'Istanbul ... today'
"... The government of Prime Minister Recep Tayyip Erdogan has effectively been forced to put Syria on the back burner as it tries to quell domestic turmoil at a time when the regime of President Bashar al-Assad has been making serious headway, with assistance from Iran and the Lebanese Hezbollah, against opposition forces backed by Turkey.Those forces are now said to be in a state of disarray — much to Ankara’s disappointment and consternation ... With Assad now said to be rallying his forces for a move on Aleppo, and the chances of the US-Russia brokered Geneva II conference rapidly evaporating, Ankara has hardly any choices left but to go into defense mode and try to protect itself against more negative fallout from Syria.
It is not hard to imagine, therefore, that just like the Assad regime and the predominantly Shiite government of Prime Minister Nouri al-Maliki in Baghdad — which is also at serious loggerheads with the staunchly Sunni Erdogan government over Syria and other issues — Tehran should also be gloating over the latest turmoil in Turkey.
On the pragmatic side, it is also clear to Iranian policy makers, who have made the continuation of the Assad regime a strategic imperative, that the turmoil in Turkey has also diminished Ankara’s influence in rallying support for the Syrian opposition....
Put bluntly, Erdogan and his overreaching foreign minister, Ahmet Davutoglu, are now faced with what for them is a nightmarish prospect: that Assad — with help from Iran, Hezbollah, the Maliki government and Moscow — may remain in power in a Syria, which will then look on Turkey as one of its arch enemies.
This is certainly not what Erdogan and Davutoglu expected when they unleashed their vitriolic campaign against Assad and his regime and started providing assistance to the Sunni-led Syrian opposition.

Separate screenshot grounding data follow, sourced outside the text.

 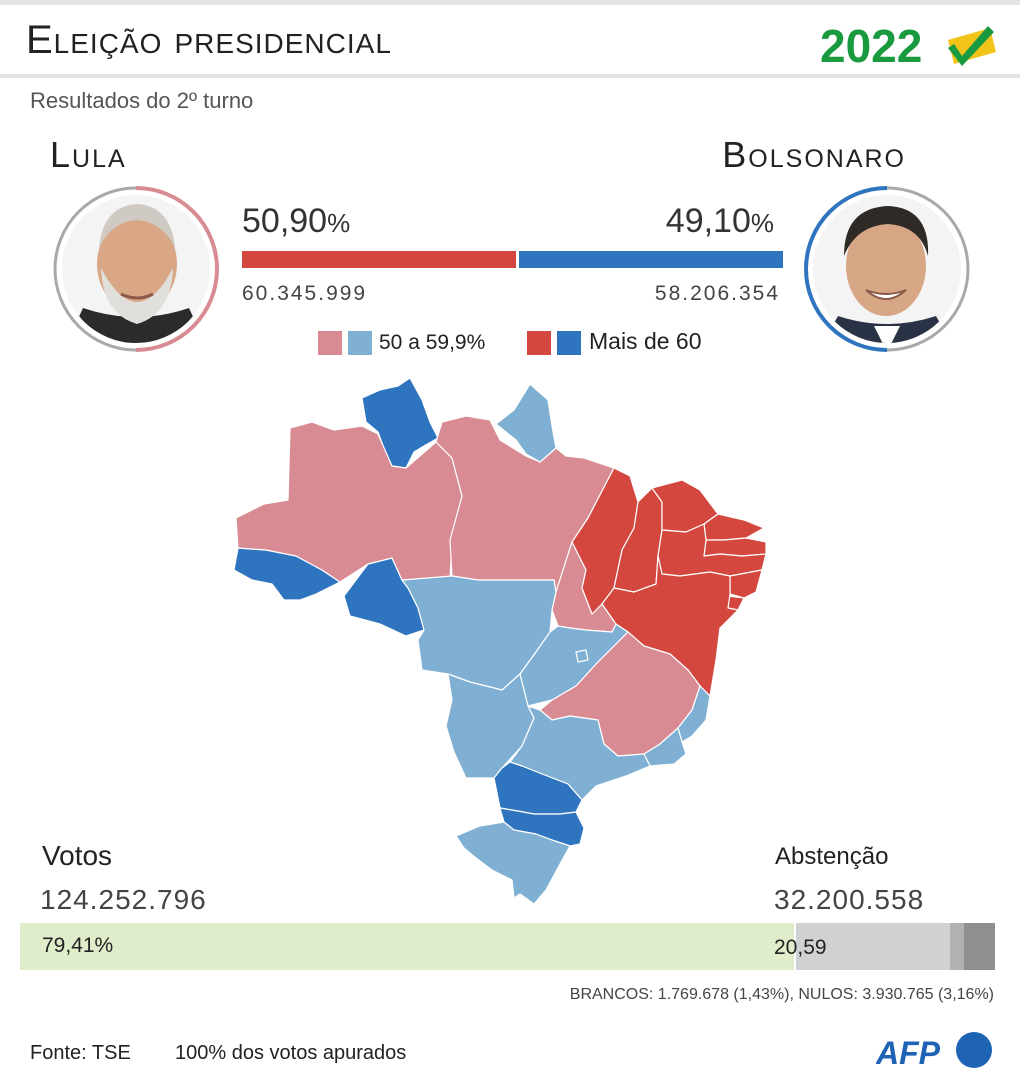 What do you see at coordinates (832, 856) in the screenshot?
I see `abstention-label: Abstenção` at bounding box center [832, 856].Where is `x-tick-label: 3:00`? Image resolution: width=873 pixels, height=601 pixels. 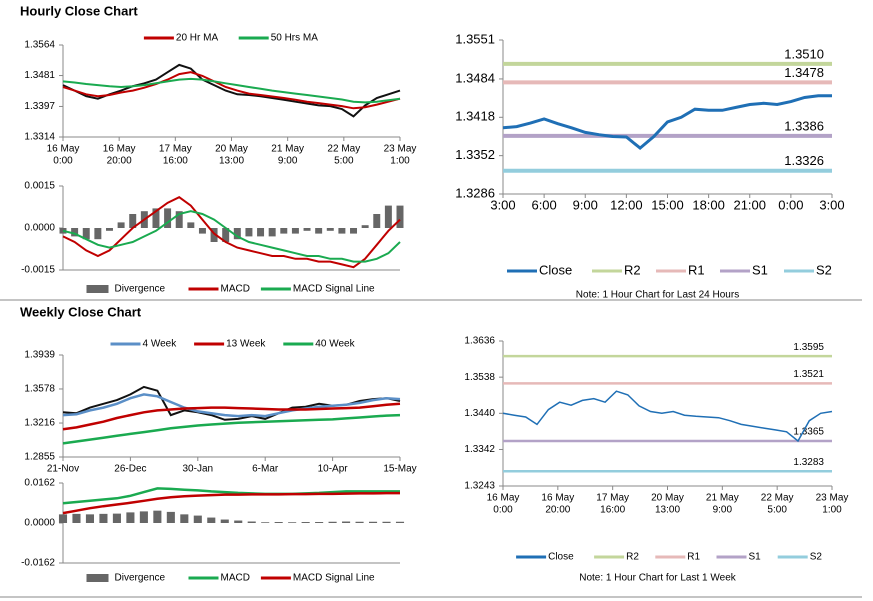
x-tick-label: 3:00 is located at coordinates (502, 204).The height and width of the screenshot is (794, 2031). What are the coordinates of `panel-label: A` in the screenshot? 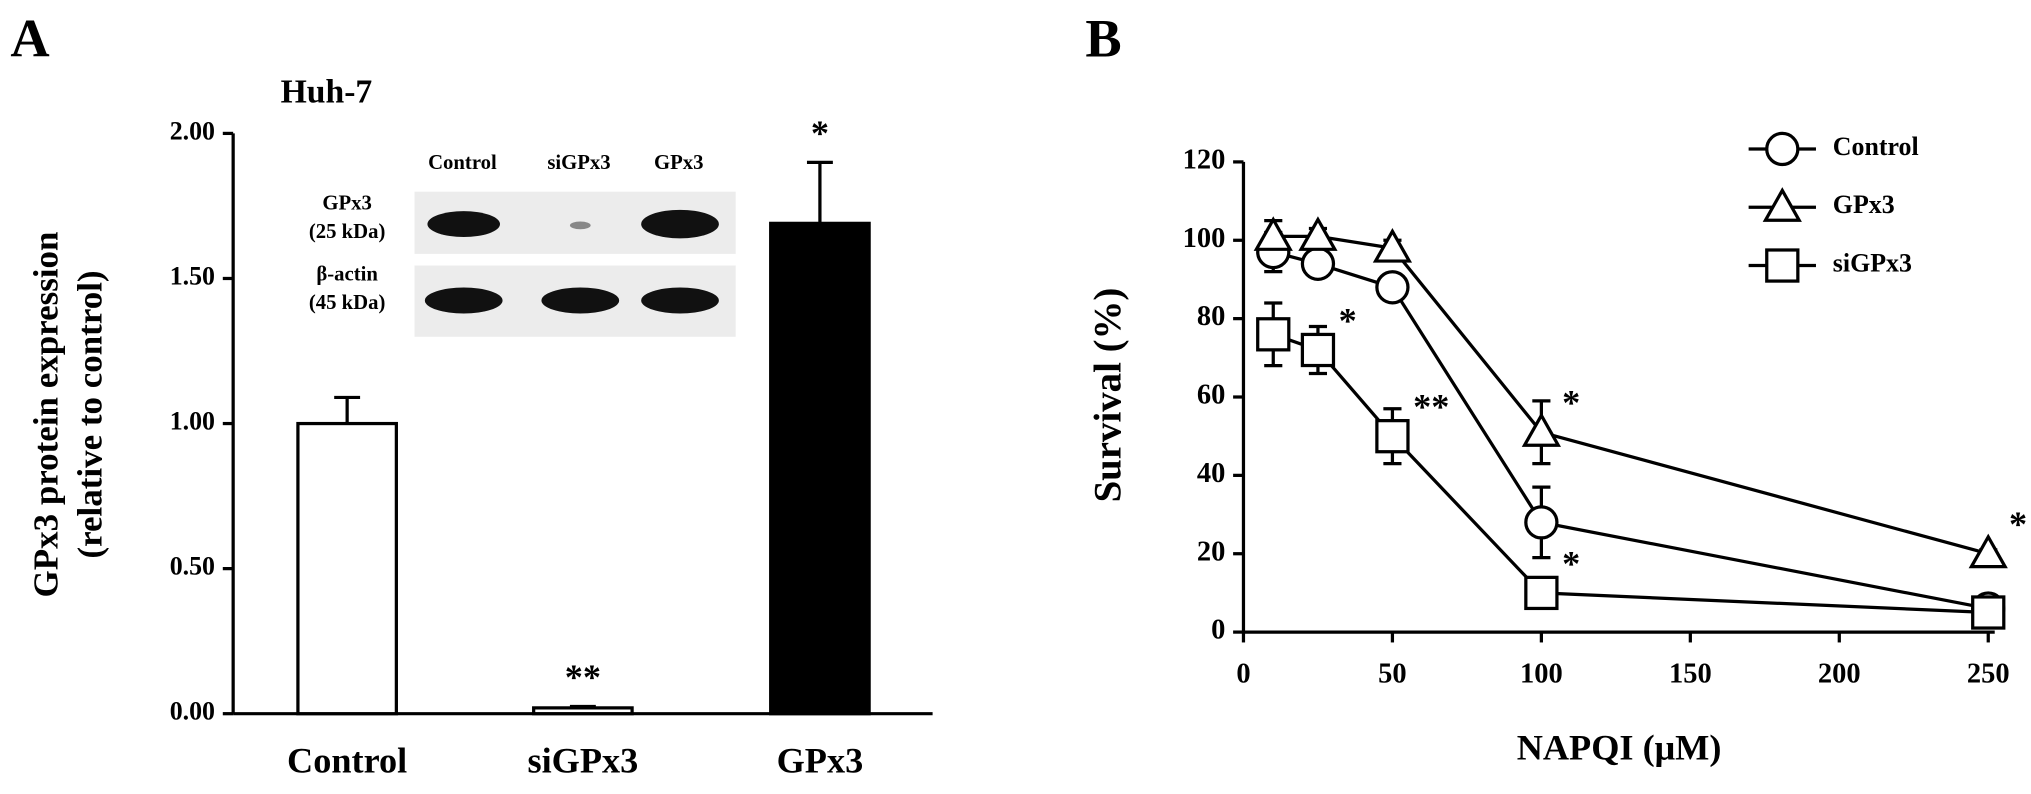 It's located at (30, 39).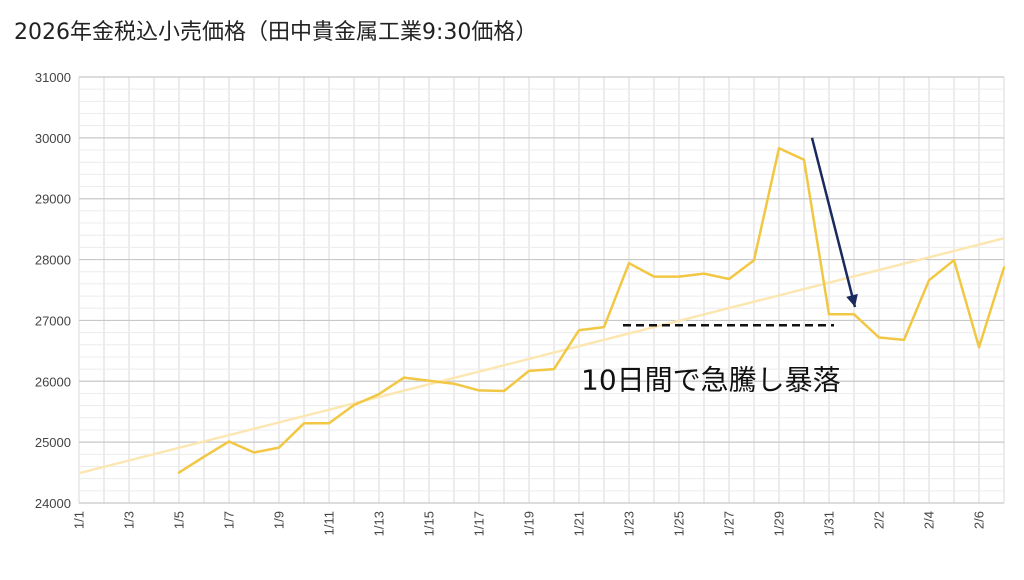 This screenshot has height=580, width=1024. What do you see at coordinates (780, 524) in the screenshot?
I see `x-tick-label: 1/29` at bounding box center [780, 524].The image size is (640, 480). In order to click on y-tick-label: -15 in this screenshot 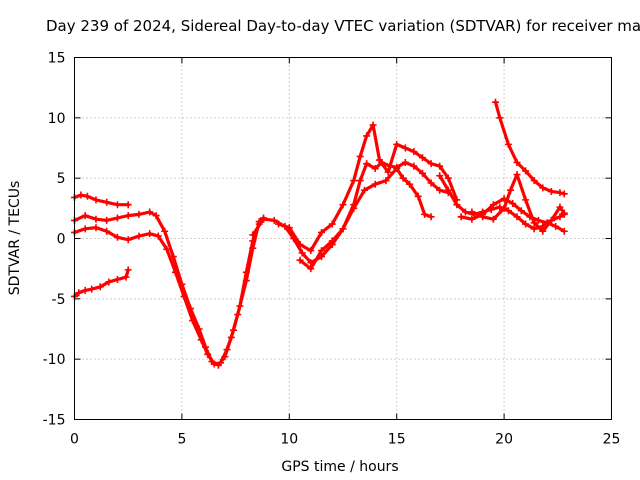, I will do `click(54, 421)`.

Put another way, Turkey is now faced with the option of intervening in Syria in order to counterbalance the Shiite/Alevi advances, or toning down its policy against the Assad regime.
Intervening unilaterally in Syria, given that for all the talk in Europe and the US about arming the opposition, the West appears unlikely to ever do so, is clearly out of the question for the Erdogan government ...
This leaves the Erdogan government with only defensive options, especially after the twin car bombings in Reyhanli on May 11 that killed 52 and which showed an already wary Turkish public how the Syrian crisis can spill over into Turkey....
Meanwhile, the brutal manner in which the Erdogan government treated the Gezi Park demonstrators and their supporters around the country is also being critically scrutinized by secular democrats in the region, and especially in Egypt.
Writing in The Egyptian Gazette on June 8, Mohssen Arishie pointed out that Islamists in both his country and Turkey “have, under the sleeve, the same clichéd accusations and rhetoric against the opposition to pull out when anti-government mass demonstrations unfold down the street.”
Indicating that Erdogan is branding the Turks denouncing his policies as "vandals," Arishie turned the tables on Turkey — which was once a model for the Middle East with its secular democracy — and said, “It is unfortunate that Egypt’s Muslim Brotherhood is walking in the footsteps of Erdogan’s government.”
Many Turks would see it the other way around, of course, not that it makes much difference either way."